--- Start of Supplied data ---

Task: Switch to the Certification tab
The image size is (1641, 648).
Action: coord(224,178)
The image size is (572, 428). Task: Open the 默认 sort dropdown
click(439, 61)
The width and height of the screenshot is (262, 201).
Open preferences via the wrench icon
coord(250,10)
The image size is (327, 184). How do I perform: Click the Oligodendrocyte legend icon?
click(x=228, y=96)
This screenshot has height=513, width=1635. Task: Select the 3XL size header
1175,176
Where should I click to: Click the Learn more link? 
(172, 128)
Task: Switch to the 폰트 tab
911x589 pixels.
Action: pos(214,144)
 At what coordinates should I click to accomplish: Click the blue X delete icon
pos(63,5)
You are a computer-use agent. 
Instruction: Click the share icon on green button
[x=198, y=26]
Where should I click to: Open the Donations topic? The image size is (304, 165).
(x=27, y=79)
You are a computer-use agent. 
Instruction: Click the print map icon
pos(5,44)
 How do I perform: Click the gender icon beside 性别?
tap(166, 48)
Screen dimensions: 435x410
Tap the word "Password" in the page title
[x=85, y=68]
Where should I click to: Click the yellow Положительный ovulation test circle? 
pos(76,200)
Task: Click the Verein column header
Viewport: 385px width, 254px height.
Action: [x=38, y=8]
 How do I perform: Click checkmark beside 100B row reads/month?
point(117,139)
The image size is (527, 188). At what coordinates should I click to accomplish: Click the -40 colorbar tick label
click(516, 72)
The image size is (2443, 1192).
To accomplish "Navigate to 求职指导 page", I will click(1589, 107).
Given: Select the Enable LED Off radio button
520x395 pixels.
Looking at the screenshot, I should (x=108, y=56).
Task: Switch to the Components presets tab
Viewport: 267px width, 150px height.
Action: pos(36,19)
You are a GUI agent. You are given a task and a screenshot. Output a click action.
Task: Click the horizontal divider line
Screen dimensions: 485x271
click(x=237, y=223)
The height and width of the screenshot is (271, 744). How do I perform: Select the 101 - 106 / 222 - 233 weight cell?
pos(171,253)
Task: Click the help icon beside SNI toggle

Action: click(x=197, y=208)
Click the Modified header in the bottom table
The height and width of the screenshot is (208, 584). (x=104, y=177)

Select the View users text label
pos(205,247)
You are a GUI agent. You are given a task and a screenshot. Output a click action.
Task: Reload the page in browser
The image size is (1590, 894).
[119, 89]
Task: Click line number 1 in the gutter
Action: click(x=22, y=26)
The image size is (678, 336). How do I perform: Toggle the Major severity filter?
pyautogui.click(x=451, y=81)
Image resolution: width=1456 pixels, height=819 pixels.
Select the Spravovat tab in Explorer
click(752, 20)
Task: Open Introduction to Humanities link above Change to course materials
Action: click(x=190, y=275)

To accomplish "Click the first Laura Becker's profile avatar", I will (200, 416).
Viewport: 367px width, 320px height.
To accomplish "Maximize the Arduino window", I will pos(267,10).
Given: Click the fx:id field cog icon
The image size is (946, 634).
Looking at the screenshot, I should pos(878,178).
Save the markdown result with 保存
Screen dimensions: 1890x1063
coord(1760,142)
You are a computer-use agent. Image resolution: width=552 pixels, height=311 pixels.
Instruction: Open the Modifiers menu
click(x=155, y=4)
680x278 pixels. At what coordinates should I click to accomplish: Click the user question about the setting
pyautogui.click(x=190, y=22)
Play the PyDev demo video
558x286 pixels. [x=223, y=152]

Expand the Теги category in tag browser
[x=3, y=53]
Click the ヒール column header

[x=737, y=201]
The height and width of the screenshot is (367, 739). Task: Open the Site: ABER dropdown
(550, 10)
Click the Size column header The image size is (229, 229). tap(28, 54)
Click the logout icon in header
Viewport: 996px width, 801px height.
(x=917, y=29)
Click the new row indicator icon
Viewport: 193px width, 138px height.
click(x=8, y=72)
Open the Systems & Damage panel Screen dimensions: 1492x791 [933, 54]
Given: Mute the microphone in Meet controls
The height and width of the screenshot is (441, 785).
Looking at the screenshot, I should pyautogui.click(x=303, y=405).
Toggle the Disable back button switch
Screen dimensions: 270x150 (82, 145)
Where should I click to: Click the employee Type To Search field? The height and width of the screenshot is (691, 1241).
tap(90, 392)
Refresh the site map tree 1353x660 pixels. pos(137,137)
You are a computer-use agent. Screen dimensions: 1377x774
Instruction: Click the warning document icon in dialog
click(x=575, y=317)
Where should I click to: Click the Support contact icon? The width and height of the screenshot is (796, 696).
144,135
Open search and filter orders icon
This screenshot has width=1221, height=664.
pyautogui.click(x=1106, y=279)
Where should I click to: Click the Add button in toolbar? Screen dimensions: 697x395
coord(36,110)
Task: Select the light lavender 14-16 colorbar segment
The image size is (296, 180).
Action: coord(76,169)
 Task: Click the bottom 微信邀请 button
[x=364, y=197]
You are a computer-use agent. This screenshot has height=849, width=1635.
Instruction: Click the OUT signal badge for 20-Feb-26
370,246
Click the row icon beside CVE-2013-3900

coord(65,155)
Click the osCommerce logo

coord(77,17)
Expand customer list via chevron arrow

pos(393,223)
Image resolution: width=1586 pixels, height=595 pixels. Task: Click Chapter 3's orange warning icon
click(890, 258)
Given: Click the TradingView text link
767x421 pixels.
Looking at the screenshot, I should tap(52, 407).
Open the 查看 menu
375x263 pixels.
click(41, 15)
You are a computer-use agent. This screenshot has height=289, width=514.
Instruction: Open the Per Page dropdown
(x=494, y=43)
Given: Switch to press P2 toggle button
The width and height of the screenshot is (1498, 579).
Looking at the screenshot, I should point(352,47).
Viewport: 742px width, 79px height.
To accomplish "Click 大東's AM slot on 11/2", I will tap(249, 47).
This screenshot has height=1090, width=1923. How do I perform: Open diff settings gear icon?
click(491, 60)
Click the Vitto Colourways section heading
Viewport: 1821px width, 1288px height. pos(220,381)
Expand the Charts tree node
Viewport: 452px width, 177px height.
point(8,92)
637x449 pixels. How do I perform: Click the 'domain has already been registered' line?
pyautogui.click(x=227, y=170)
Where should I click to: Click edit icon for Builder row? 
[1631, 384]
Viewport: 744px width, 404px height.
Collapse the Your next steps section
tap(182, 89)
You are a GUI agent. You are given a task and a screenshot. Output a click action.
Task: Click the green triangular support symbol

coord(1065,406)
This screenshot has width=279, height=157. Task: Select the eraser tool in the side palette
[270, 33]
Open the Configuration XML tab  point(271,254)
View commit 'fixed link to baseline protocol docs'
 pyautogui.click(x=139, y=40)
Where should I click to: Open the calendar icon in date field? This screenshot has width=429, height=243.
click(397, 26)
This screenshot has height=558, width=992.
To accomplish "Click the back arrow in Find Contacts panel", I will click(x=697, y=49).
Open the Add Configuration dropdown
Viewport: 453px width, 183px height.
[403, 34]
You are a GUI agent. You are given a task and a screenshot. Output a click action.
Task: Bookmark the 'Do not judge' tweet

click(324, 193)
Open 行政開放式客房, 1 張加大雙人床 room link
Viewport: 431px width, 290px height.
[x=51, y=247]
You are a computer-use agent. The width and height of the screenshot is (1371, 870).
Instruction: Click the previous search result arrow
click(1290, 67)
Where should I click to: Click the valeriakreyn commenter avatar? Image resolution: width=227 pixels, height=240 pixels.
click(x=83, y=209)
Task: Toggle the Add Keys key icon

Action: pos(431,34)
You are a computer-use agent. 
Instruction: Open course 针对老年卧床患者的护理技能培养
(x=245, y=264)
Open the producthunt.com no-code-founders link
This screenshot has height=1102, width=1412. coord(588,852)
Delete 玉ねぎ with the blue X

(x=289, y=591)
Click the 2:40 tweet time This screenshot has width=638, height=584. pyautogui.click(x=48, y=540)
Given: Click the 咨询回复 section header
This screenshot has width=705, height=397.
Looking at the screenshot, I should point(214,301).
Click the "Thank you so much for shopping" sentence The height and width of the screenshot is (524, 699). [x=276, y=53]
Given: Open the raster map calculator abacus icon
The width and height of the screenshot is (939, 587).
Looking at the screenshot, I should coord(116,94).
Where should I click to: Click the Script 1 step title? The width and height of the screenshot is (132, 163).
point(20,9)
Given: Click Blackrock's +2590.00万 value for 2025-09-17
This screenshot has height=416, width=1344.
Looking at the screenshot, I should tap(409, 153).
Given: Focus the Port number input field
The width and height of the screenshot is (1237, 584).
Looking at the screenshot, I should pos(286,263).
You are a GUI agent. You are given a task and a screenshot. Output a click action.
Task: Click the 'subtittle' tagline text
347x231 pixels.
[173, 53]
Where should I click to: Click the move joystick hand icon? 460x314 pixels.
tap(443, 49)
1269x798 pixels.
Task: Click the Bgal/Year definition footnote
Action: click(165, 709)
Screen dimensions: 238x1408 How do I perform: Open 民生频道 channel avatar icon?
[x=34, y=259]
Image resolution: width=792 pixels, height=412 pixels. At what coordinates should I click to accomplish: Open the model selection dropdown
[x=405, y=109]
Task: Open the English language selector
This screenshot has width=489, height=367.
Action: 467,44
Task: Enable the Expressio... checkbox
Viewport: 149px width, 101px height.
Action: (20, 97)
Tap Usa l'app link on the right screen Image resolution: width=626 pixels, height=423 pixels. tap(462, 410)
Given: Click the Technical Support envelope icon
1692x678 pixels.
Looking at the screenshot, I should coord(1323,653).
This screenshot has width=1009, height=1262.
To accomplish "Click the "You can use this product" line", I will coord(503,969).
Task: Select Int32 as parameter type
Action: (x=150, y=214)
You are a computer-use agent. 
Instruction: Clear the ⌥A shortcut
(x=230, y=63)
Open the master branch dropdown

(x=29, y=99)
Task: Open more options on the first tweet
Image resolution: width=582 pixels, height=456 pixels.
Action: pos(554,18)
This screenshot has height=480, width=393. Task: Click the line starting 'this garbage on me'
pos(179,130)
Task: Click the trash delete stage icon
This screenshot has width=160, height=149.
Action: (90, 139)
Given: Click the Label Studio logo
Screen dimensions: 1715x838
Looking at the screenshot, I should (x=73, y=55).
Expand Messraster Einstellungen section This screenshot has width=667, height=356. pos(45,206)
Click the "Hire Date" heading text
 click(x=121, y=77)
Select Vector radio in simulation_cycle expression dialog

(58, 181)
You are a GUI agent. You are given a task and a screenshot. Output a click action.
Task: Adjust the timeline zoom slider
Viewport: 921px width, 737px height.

--- End of Supplied data ---

▶ **Set exercise**
Copy out again everything from the line containing "This screenshot has height=558, width=992." down to the line containing "(x=289, y=591)", both of those lines included, exactly as they stand in the entries.

▶ **Worked solution**
This screenshot has height=558, width=992.
To accomplish "Click the back arrow in Find Contacts panel", I will click(x=697, y=49).
Open the Add Configuration dropdown
Viewport: 453px width, 183px height.
[403, 34]
You are a GUI agent. You are given a task and a screenshot. Output a click action.
Task: Bookmark the 'Do not judge' tweet

click(324, 193)
Open 行政開放式客房, 1 張加大雙人床 room link
Viewport: 431px width, 290px height.
[x=51, y=247]
You are a computer-use agent. The width and height of the screenshot is (1371, 870).
Instruction: Click the previous search result arrow
click(1290, 67)
Where should I click to: Click the valeriakreyn commenter avatar? Image resolution: width=227 pixels, height=240 pixels.
click(x=83, y=209)
Task: Toggle the Add Keys key icon

Action: pos(431,34)
You are a computer-use agent. 
Instruction: Open course 针对老年卧床患者的护理技能培养
(x=245, y=264)
Open the producthunt.com no-code-founders link
This screenshot has height=1102, width=1412. coord(588,852)
Delete 玉ねぎ with the blue X

(x=289, y=591)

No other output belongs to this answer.